--- Tasks to complete ---
a - Reproduce everything in the Mini Cooper S thread from "I have one for" down to "if your interested.".
b - In the Mini Cooper S thread, what color is the convertible that robokn has for sale?
c - From the Mini Cooper S thread, list every extra that robokn names for the convertible up for sale.

--- Supplied passage ---
━━━

# Mini Cooper S - Deposit put down!



## jam (May 8, 2002)

Hi guys,

Just on hols at the moment and I've decided to get my g/f a Cooper S when I get home.

Got about Â£20k to spend on it or thereabouts.

Is there anything I should be looking out for? I know of few of you have them. For Â£20k is it worth plumping for a new one or would you guys suggest a 2nd hand one with low mileage?

I know they recently changed them from being supercharged to turbo charged - is the revised version much better and should I therefore order a new one? What is considered as must have equipment?

Also does anyone know what delivery times are on new ones?

I know she has been lusting after a dark silver one for years so that's probably the colour she'd go for.

Any advice greatly appreciated

Thanks

James

EDIT: Just seen Kev's post - good timing or what


----------



## Wondermikie (Apr 14, 2006)

jam said:


> For Â£20k is it worth plumping for a new one or would you guys suggest a 2nd hand one with low mileage?


Would have a look on the Mini Cherished site and see what's about, but Â£20k will get you a nice one.



jam said:


> ...is the revised version much better and should I therefore order a new one?


Yes, by a mile 



jam said:


> What is considered as must have equipment?


Seen all different specs used, the options list (as per Wallsendmag's recent thread) is vey more-ish, so difficult to say really.



jam said:


> I know she has been lusting after a dark silver one for years so that's probably the colour she'd go for.


DS is very nice [smiley=sweetheart.gif]



jam said:


> EDIT: Just seen Kev's post - good timing or what


Yep.

I do like the Mini, and I'm sure your G/F will be over the moon with one.


----------



## robokn (Feb 21, 2006)

I have one for sale at the mo, Its a 07 plate cooper S convertible, with the Aero pack, 18" multi spoke wheels, chilli pack, and the free servicing pack, 12k on the clock just had it's first service in pepper white looking for around the 7.5k. I know it's not silver but looks very nice indeed. Was just about to trade it in if your interested.

rob


----------



## Carlos (May 6, 2002)

Are the convertibles based on the new model yet? When we bought ours (Mar 07) they were still the old supercharged model.

We spent Â£19,200 on ours (Cooper S hatch) and were quite careful with options. If you want nav and upgraded stereo you'll go over Â£20k if buying new. But maybe not by much.


----------



## garyc (May 7, 2002)

...and this year's chick car is:





































and just over half the price of the now rather common Mini.

Get your 15 mins fame here. :wink:


----------



## 118 (Jan 16, 2007)

━━━

--- Data extract ---
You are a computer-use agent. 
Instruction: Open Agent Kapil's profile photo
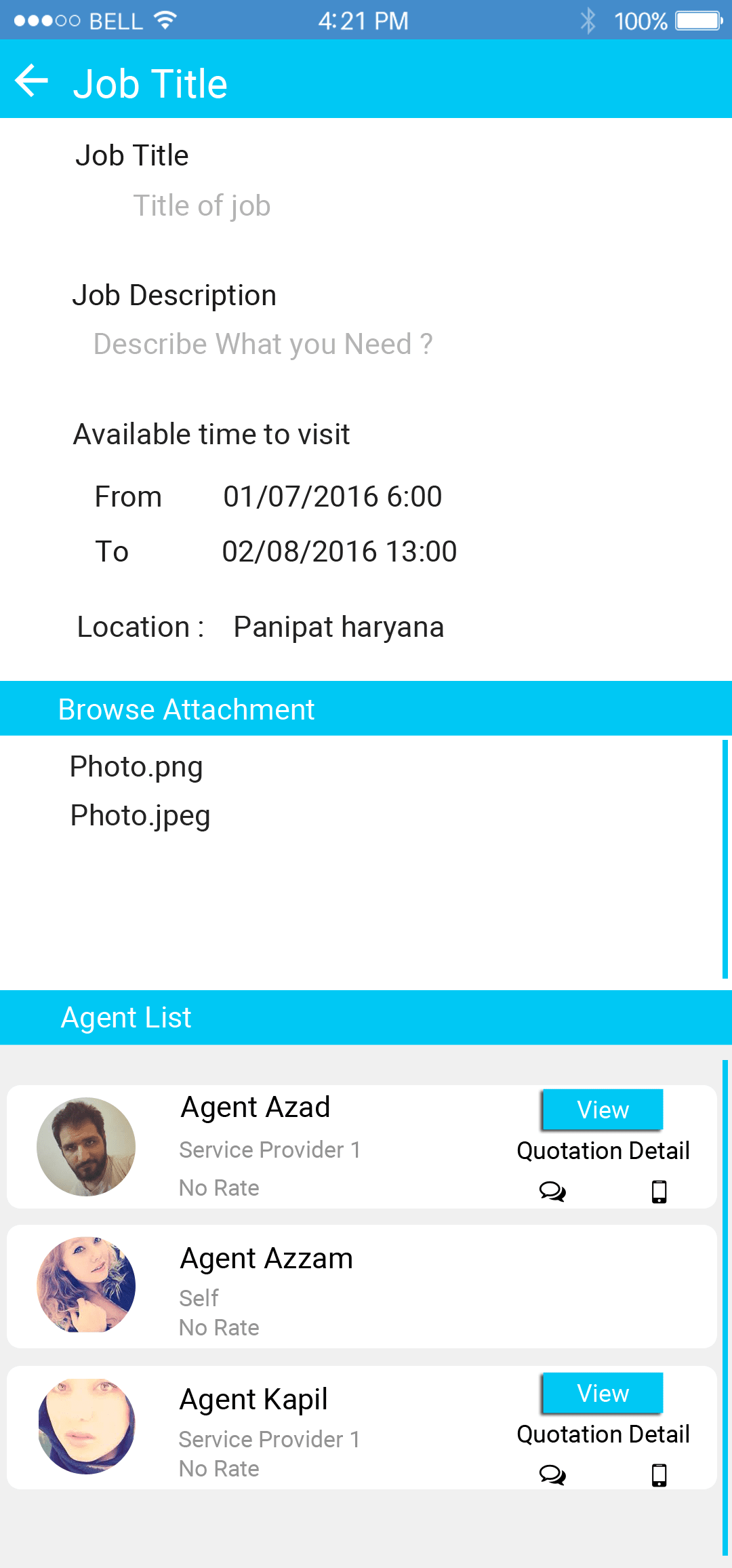(86, 1426)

━━━

--- Task answers ---
a -
I have one for sale at the mo, Its a 07 plate cooper S convertible, with the Aero pack, 18" multi spoke wheels, chilli pack, and the free servicing pack, 12k on the clock just had it's first service in pepper white looking for around the 7.5k. I know it's not silver but looks very nice indeed. Was just about to trade it in if your interested.

b - Pepper white.

c -
- Aero pack
- 18" multi spoke wheels
- Chilli pack
- Free servicing pack